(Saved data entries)

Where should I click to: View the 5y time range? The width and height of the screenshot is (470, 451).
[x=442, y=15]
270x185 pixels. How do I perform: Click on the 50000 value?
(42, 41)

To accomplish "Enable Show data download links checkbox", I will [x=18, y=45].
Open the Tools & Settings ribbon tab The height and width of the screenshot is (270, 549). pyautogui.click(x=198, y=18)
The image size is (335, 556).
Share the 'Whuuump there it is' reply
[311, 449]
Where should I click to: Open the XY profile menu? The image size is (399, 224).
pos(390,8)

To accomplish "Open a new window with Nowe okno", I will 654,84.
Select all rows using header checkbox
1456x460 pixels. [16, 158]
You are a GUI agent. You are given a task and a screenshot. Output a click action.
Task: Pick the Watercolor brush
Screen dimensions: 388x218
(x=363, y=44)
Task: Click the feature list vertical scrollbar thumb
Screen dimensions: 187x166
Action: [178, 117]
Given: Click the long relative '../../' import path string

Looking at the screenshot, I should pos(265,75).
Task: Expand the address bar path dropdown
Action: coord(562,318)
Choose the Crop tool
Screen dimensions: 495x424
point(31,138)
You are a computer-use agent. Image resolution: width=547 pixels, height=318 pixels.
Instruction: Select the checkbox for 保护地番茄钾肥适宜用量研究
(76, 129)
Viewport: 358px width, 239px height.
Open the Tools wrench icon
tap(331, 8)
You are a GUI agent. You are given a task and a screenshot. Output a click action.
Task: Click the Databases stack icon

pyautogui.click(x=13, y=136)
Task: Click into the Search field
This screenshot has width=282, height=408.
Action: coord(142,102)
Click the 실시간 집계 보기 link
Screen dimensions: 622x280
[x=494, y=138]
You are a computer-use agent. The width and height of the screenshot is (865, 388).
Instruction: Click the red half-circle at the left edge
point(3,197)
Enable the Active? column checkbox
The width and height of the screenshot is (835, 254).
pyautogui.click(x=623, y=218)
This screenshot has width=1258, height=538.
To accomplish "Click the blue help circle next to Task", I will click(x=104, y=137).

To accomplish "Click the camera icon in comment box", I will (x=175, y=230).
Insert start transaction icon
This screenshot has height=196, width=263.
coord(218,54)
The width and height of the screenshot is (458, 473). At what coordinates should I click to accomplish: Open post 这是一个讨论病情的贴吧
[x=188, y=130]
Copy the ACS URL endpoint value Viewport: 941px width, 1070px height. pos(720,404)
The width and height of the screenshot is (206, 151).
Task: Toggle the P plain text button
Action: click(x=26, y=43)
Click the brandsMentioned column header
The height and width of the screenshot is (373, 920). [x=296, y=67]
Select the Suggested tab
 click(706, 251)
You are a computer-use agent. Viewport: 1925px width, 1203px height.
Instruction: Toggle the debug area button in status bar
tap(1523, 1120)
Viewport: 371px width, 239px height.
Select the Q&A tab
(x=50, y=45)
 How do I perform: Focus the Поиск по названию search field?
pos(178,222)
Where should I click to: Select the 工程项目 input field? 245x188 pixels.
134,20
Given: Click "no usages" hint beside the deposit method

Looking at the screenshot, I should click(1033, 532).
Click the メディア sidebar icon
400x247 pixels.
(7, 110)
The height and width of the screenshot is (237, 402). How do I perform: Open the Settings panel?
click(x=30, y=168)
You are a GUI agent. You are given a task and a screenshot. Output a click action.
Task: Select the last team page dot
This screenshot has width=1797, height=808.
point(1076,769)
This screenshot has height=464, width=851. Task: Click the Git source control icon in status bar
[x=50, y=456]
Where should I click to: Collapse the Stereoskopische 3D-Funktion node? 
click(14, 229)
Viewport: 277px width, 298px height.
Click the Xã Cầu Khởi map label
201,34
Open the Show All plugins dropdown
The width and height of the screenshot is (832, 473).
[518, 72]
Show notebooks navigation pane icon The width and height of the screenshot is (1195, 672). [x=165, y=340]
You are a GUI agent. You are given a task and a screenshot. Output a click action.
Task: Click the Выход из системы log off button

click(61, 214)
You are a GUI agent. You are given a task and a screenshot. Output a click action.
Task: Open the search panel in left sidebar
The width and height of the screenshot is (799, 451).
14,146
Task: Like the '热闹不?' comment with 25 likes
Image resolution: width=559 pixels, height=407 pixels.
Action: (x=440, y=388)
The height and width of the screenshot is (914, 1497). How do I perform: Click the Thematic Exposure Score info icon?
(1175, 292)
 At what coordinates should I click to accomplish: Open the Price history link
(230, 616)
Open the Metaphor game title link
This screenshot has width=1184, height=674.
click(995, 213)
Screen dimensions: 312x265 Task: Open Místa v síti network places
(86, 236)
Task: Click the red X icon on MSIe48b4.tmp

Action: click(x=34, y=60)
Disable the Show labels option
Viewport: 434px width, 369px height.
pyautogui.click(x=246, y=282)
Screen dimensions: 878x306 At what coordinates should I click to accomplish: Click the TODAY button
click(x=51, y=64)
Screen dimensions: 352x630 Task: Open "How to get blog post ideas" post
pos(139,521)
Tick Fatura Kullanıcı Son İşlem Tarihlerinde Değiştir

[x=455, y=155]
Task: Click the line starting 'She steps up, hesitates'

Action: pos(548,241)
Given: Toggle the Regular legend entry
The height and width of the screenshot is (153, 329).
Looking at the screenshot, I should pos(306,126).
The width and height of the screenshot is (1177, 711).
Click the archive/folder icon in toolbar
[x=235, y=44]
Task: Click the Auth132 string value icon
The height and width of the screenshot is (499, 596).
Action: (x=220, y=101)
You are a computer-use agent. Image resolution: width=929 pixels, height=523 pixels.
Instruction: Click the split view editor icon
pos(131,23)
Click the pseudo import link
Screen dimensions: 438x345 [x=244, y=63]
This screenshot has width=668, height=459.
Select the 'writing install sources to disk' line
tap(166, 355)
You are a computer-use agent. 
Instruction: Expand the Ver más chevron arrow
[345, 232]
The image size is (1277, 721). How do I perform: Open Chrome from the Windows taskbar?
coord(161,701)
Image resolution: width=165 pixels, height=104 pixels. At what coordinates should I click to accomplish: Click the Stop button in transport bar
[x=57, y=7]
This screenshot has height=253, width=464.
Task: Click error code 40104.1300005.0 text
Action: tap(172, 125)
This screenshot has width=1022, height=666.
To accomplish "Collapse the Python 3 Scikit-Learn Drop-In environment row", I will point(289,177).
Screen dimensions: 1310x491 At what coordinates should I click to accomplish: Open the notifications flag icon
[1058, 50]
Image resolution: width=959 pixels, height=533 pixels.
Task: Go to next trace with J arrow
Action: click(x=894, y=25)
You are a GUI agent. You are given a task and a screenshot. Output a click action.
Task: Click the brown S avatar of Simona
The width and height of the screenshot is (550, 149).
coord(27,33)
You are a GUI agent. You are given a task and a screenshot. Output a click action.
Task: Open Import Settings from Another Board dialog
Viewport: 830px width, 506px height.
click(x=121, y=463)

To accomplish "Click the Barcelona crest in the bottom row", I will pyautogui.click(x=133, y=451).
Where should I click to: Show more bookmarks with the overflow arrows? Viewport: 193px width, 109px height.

▸ **YOUR GOAL**
Please return the lines above that run from the line containing "Task: Open the search panel in left sidebar" to the line containing "Given: Toggle the Regular legend entry", inclusive, exactly and with no other lines.

▸ **TASK SOLUTION**
Task: Open the search panel in left sidebar
The width and height of the screenshot is (799, 451).
14,146
Task: Like the '热闹不?' comment with 25 likes
Image resolution: width=559 pixels, height=407 pixels.
Action: (x=440, y=388)
The height and width of the screenshot is (914, 1497). How do I perform: Click the Thematic Exposure Score info icon?
(1175, 292)
 At what coordinates should I click to accomplish: Open the Price history link
(230, 616)
Open the Metaphor game title link
This screenshot has width=1184, height=674.
click(995, 213)
Screen dimensions: 312x265 Task: Open Místa v síti network places
(86, 236)
Task: Click the red X icon on MSIe48b4.tmp

Action: click(x=34, y=60)
Disable the Show labels option
Viewport: 434px width, 369px height.
pyautogui.click(x=246, y=282)
Screen dimensions: 878x306 At what coordinates should I click to accomplish: Click the TODAY button
click(x=51, y=64)
Screen dimensions: 352x630 Task: Open "How to get blog post ideas" post
pos(139,521)
Tick Fatura Kullanıcı Son İşlem Tarihlerinde Değiştir

[x=455, y=155]
Task: Click the line starting 'She steps up, hesitates'

Action: pos(548,241)
Given: Toggle the Regular legend entry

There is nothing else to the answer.